As a quick reminder, the fourth generation would see users turn to LTE-based technology which would potentially bring speeds of 1Gbps to your smartphones or computers.
However now it is thought that too many providers are going to base their products on incompatible bands which could corrupt the service.
A fresh report coming from GSMA’s Wireless Intelligence has stated that it might be very difficult (as well as costly) to manufacture phones as well as other handsets which would have a universal LTE feature, as it has been estimated that there will be 38 various spectrum frequency combinations auctioned for the 4G rollout.
Wireless Intelligence’s Senior Analyst, Joss Gillet, stated in the report:
“Spectrum fragmentation has the potential to hinder global LTE roaming if device manufacturers are required to include support for many disparate frequencies in their devices.

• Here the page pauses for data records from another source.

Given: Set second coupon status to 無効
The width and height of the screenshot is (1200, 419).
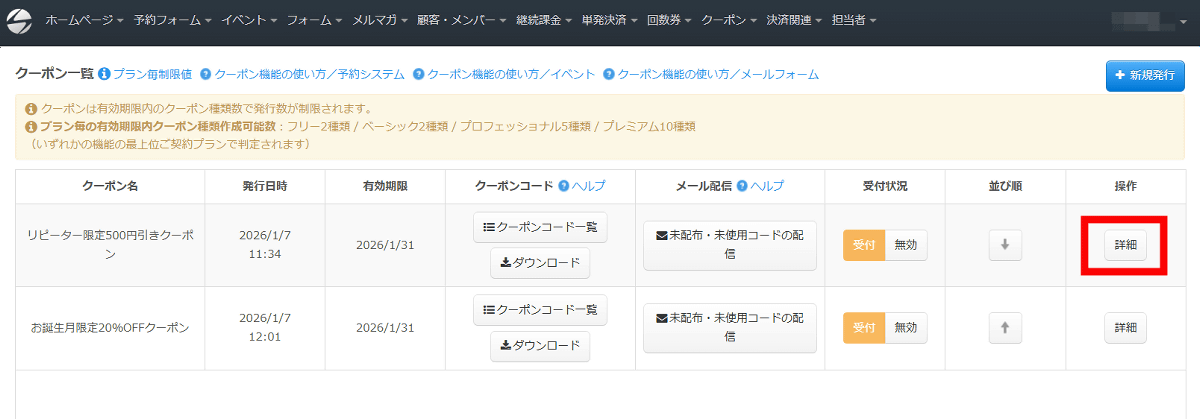Looking at the screenshot, I should point(905,327).
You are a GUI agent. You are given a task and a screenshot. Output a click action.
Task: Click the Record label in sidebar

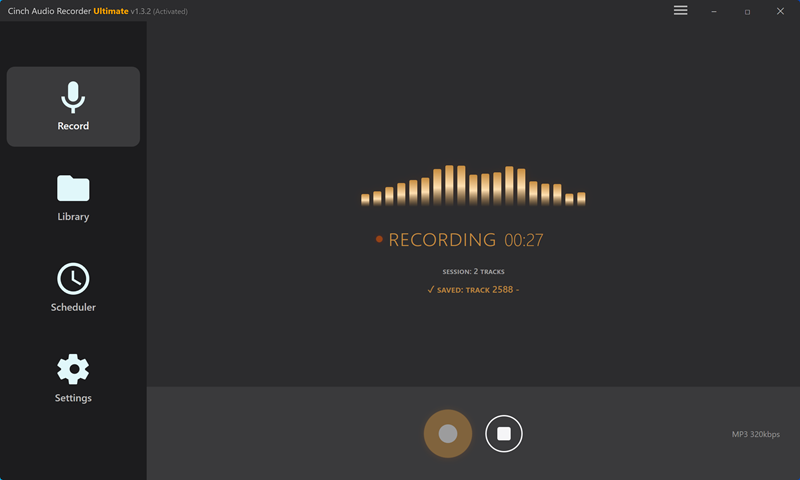tap(73, 126)
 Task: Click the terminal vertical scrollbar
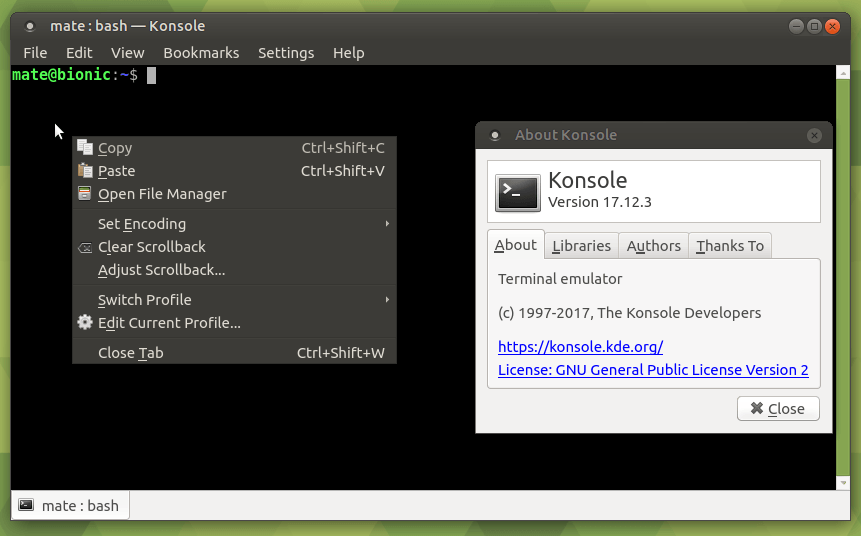click(x=843, y=280)
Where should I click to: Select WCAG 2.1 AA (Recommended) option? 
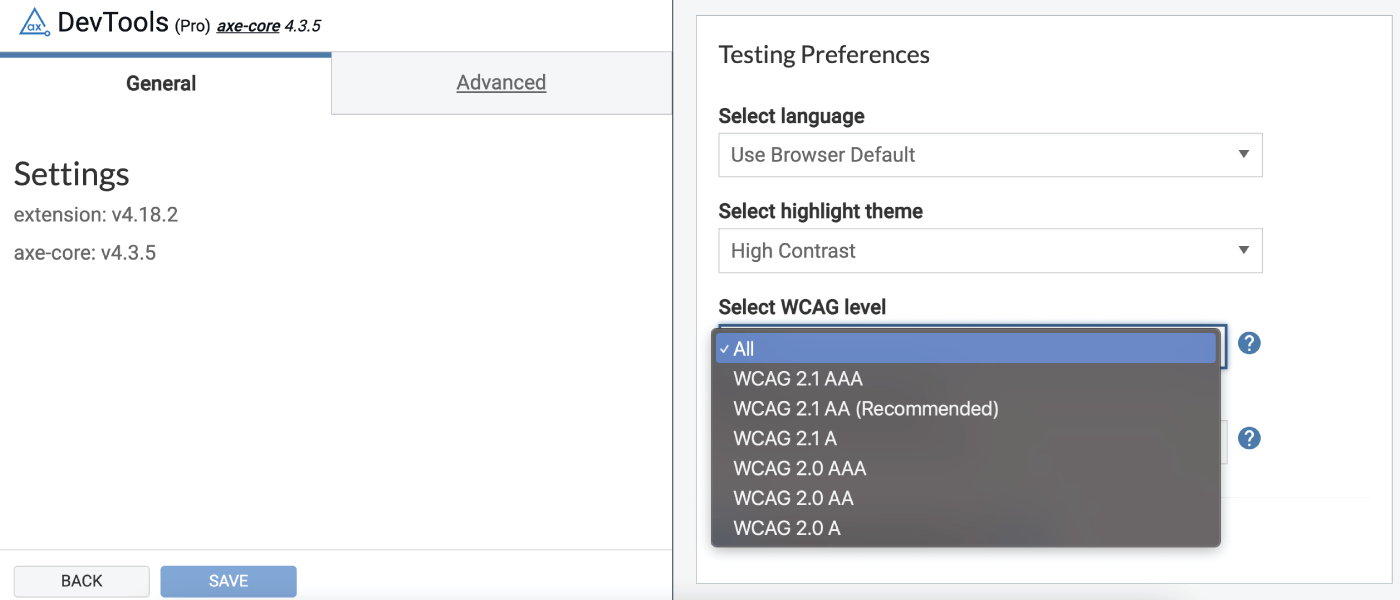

“Given the backwards compatibility already required for either HSPA or EV-DO connectivity, we are unlikely to see a ‘world’ device in a handset form-factor soon.”
To taste the difference we can explore the different bands used around the world for the services, for instance USA is looking at 700MHz, Japan – 2100MHz, China – 2500MHz, while Europe is to harmonise bands from 790MHz to 862MHz into 800MHz by January 2013.
It might be worth saying that a number of countries are already using 4G services and it is highly unlikely that they would decide to opt for a spectrum change.